Flippin decided then to hang up his cello, so to speak.
"It was while I was sitting around moping about that, that I began to wonder if I could still sing," he said. He hadn't tried in years -- since college.
"In 2010 I had been guest conductor of the New England Symphony in a performance in Carnegie Hall. One of the people I met there was studying at Juilliard and recommended a book to me by a professor there named W. Stephen Smith. That book was called 'The Naked Voice.' He was so emphatic that I read the book and decided to try it."
So Flippin contacted the author Smith to ask whether he took students.
"He told me he had no openings, but he agreed to let me audition for him anyway," Flippin said. "So I went and auditioned for him. When I had finished, he told me that I had a fantastic voice but did not know how to sing. By this he meant my singing would sound just fine to a layman, but on the level of technique where he operated, not so. But he also agreed to take me on as a private student."
Flippin said that initially, he worried about his age: "I was pushing 60 and hadn't sung in 17 years," he said, "so there was the potential there to damage my vocal cords. But he told me if I learned his technique correctly, I can sing until I am 80 or beyond."
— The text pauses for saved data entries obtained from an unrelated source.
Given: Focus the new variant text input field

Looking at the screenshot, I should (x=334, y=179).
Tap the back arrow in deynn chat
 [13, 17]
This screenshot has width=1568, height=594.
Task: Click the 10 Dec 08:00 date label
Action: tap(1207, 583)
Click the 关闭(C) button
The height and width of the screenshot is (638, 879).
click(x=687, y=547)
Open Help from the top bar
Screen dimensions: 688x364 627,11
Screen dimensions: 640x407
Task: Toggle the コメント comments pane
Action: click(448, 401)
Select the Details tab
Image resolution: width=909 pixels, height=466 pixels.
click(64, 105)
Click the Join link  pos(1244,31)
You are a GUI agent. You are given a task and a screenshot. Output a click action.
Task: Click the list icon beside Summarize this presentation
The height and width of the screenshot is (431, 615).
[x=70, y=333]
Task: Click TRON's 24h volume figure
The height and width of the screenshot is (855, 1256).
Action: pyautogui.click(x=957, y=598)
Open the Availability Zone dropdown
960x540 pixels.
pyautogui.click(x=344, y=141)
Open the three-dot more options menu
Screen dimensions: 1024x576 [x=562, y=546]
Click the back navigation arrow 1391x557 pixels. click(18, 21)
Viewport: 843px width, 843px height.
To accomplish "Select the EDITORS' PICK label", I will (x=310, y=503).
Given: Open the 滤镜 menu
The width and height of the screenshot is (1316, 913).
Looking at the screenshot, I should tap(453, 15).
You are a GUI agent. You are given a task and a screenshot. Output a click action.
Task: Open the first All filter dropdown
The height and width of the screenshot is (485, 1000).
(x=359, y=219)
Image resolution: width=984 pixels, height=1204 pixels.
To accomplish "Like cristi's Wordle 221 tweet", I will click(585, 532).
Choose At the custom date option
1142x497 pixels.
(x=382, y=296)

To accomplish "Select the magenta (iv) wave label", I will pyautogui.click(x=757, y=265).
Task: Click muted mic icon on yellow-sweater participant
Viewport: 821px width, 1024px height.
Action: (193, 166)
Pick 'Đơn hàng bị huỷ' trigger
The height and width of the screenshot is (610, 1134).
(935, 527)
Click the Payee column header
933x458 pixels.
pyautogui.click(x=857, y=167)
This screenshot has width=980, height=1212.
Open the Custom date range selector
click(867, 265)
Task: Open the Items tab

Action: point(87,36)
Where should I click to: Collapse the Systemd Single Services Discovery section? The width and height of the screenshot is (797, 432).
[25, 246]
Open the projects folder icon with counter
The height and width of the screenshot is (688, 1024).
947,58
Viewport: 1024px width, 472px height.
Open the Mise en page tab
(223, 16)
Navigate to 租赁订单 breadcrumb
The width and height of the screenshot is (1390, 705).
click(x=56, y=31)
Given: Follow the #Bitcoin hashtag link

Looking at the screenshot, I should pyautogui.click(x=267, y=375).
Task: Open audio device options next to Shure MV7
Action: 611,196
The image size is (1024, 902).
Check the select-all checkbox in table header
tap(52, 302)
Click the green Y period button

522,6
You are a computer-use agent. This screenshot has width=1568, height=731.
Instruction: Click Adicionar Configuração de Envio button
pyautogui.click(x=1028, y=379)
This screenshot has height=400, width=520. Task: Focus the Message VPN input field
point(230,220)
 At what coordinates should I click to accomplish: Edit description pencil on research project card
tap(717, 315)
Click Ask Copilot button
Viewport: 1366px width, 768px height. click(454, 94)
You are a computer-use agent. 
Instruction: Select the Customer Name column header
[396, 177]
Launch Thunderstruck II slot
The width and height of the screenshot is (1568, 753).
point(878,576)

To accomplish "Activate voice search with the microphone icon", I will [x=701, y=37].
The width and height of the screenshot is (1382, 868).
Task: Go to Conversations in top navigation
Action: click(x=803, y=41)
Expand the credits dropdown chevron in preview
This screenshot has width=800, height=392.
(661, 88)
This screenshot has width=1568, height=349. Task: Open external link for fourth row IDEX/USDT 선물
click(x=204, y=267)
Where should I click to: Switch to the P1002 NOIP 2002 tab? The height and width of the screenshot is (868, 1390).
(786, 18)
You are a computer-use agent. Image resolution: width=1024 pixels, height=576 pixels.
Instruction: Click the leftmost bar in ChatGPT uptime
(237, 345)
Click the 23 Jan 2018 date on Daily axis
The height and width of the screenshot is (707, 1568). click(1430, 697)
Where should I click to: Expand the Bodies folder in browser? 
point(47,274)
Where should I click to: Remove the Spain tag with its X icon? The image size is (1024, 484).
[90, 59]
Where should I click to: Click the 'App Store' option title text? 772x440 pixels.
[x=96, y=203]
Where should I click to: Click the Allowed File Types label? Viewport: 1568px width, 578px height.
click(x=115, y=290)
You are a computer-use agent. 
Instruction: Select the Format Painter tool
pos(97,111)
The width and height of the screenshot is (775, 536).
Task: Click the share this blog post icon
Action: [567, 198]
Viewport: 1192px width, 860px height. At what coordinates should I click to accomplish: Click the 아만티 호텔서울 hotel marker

So for the next 20 months, Flippin traveled back and forth to New York for his voice lessons with Smith, and later to Chicago after Smith moved there for a teaching position.
He says he sold his gun collection, his antique car and dozens of other valuables to support his new effort.
And, eventually, he learned to sing using Smith's techniques as laid out in "The Naked Voice."
"He teaches by technique rather than repertoire," Flippin said. "You learn using those six basic exercises or 'inventions,' as he refers to them. They are the crux of my story as far as learning how to sing goes."
Smith worked hard, traveled much and practiced often -- for nearly two years.
"At the end of that time, he said to me, 'Now you have no excuse. Go out and sing."
Since then, Flippin has done just that.
"I decided not to pursue the opera route because of my age and the amount of travel involved," he said, "but I do orchestral solos in concert, specializing in the requiems, oratorios, and orchestra solos. I did two performances in Florida last month and was invited to return there to do one in December."
Flippin said his solo career is a new experience that he is just starting to sink his teeth into.
But he said he enjoys being based where he currently is -- Eureka Springs -- and going off on weekends to sing in before appreciative audiences.
So he'll get the best of both worlds on Saturday, Aug. 11 when he performs a recital concert at The Auditorium, beginning at 7:30 p.m. The concert is also an audition to perform a vocal performance concert at Carnegie Hall. For more information about this event, please call (479) 253-2772.
"Meanwhile," he said, "I am also conductor for the Youth Symphony of the Ozarks and have a private studio where I teach. I also teach several home-schooled students who have no access to music."
And he directs a local cello choir of Eureka Springs musicians who jokingly refer to themselves as the "Nine Flippin Cellists." He laughs this nickname off and shrugs, but his eyes sparkle as he does so.